A statement from the regulator said CMOs have till Saturday, January 31, 2026, to renew their registration, and to make the process seamless, an electronic receipt and processing of applications would commence in the first quarter of 2026.

“These initiatives reflect our commitment to leveraging technology for faster, more transparent, and efficient regulatory processes.

“The commission is taking deliberate steps to make regulatory processes faster, more transparent, and technology-driven.

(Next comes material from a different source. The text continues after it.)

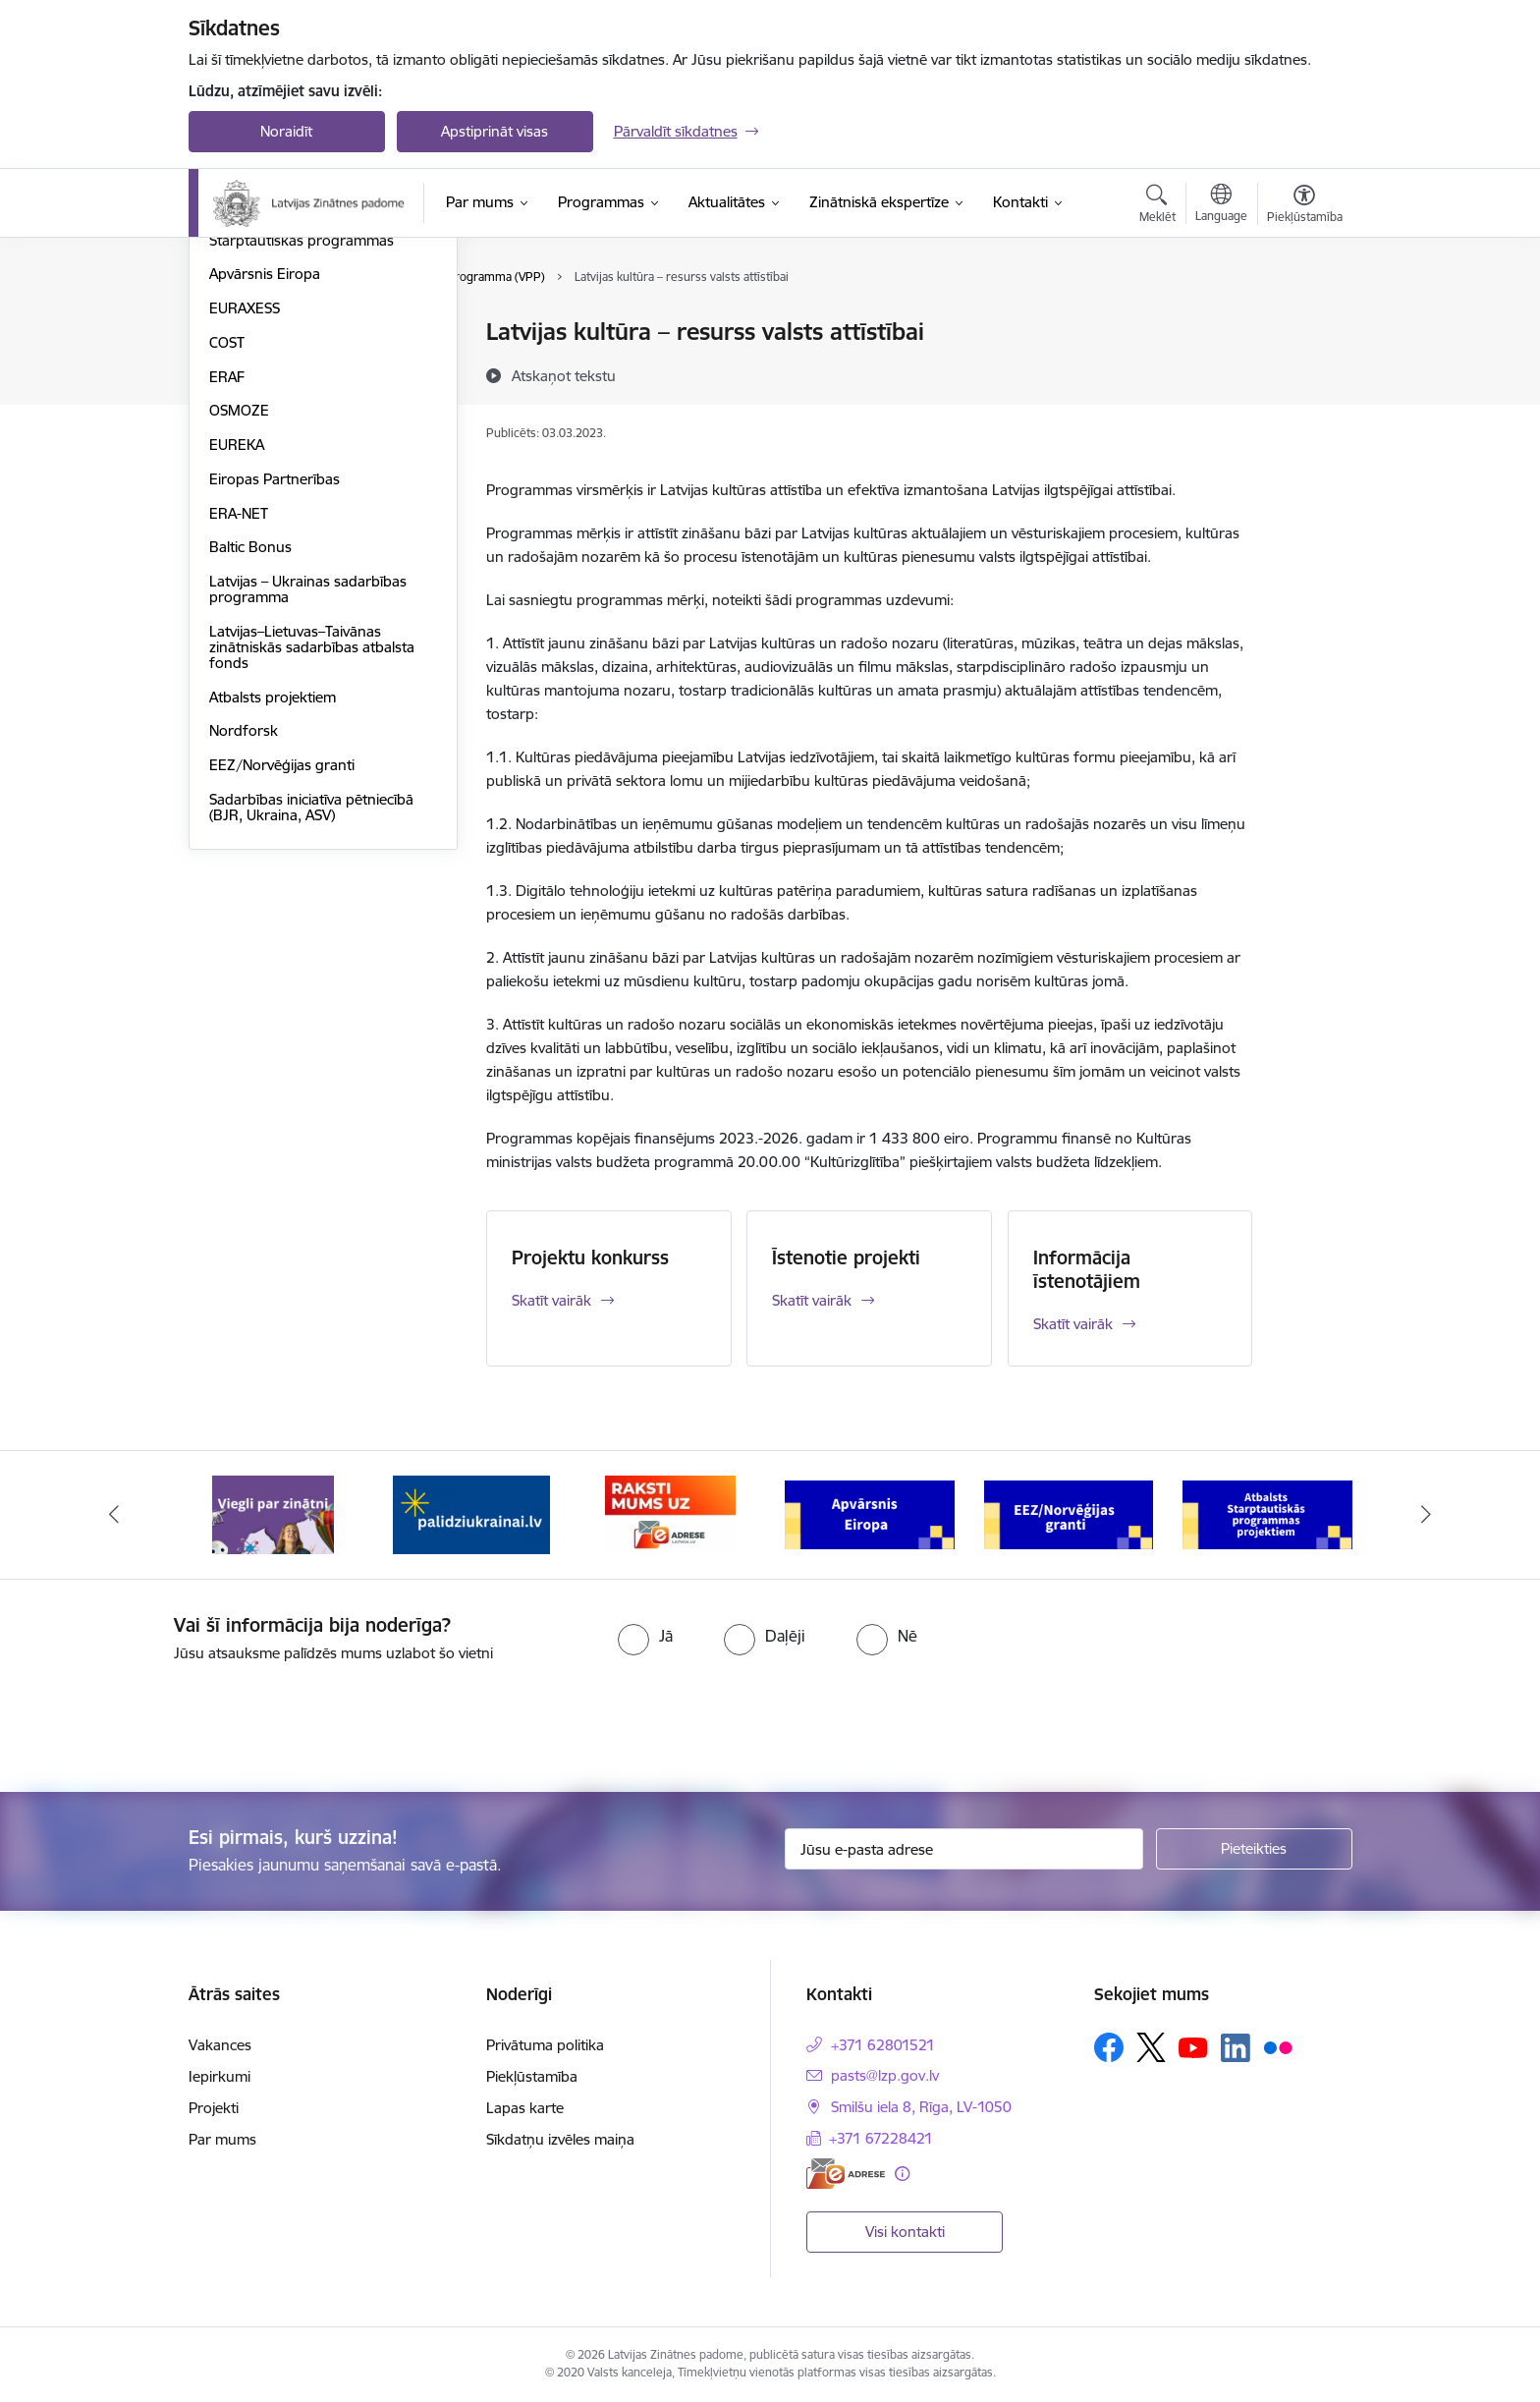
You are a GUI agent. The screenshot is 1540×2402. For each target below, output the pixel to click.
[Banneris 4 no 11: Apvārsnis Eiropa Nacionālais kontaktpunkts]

We are investing in automation, database-supervision, and secure infrastructure to improve how we interact with the market,” the Director General of SEC, Mr Emomotimi Agama, was quoted as saying in the statement during an interview in Abuja over the weekend.

He noted that through the digital transformation portal, the organisation has automated registration and licensing end-to-end as operators can now submit applications, upload documents, and track approvals online, cutting down manual processing time and reducing the need for physical visits.

According to him, the agency has also rolled out the Commercial Paper issuance module, which allows operators to file documents, monitor progress, and receive approvals electronically while feedback from early users shows a clear improvement in turnaround time.

“Work is ongoing to automate quarterly and annual returns submissions, with structured templates and system checks to ensure accuracy. A returns analytics dashboard is also in development to support risk based supervision and exception reporting.

“To back these changes, we have started upgrading our IT infrastructure, servers, storage, networks, and security layers, to boost speed and reliability.

“Selective cloud migration is underway for platforms that need scalability and external access, while core internal systems remain on premisev5p for now as we assess security and cost implications.

“At the same time, we are strengthening data integrity and cybersecurity with vulnerability assessments and planned penetration testing once automation and migration phases are stable.

“These efforts show our commitment to building a modern, resilient regulatory environment that supports efficiency, investor confidence, and market stability,” he stated.

Mr Agama affirmed that the nation’s capital market was clearly on a path toward digital transformation adding that there is an urgent need for regulatory clarity on advanced technologies, targeted support for smaller firms, and capacity-building initiatives.

“A phased and proportionate approach to regulating emerging technologies such as AI is essential, complemented by internal readiness through supervisory technology tools.

“Furthermore, investor education, particularly among younger demographics, will be critical to future-proof participation and drive fintech adoption.

“Innovation is vital, but it must be accompanied by responsibility. As operators embrace automation, artificial intelligence, and data-driven tools, they bear a duty to ensure ethical, secure, and compliant deployment. Safeguarding investor data, preventing market abuse, and maintaining operational resilience are non-negotiable,” he declared.

The SEC DG said that ultimately, responsible technology adoption is about building trust, the cornerstone of our markets saying that trust thrives on fairness, transparency, accountability, and regulatory compliance.

He, therefore, urged operators to uphold these principles adding that it will not only protect investors and systemic stability but also strengthen the long-term credibility and competitiveness of the Nigerian capital market.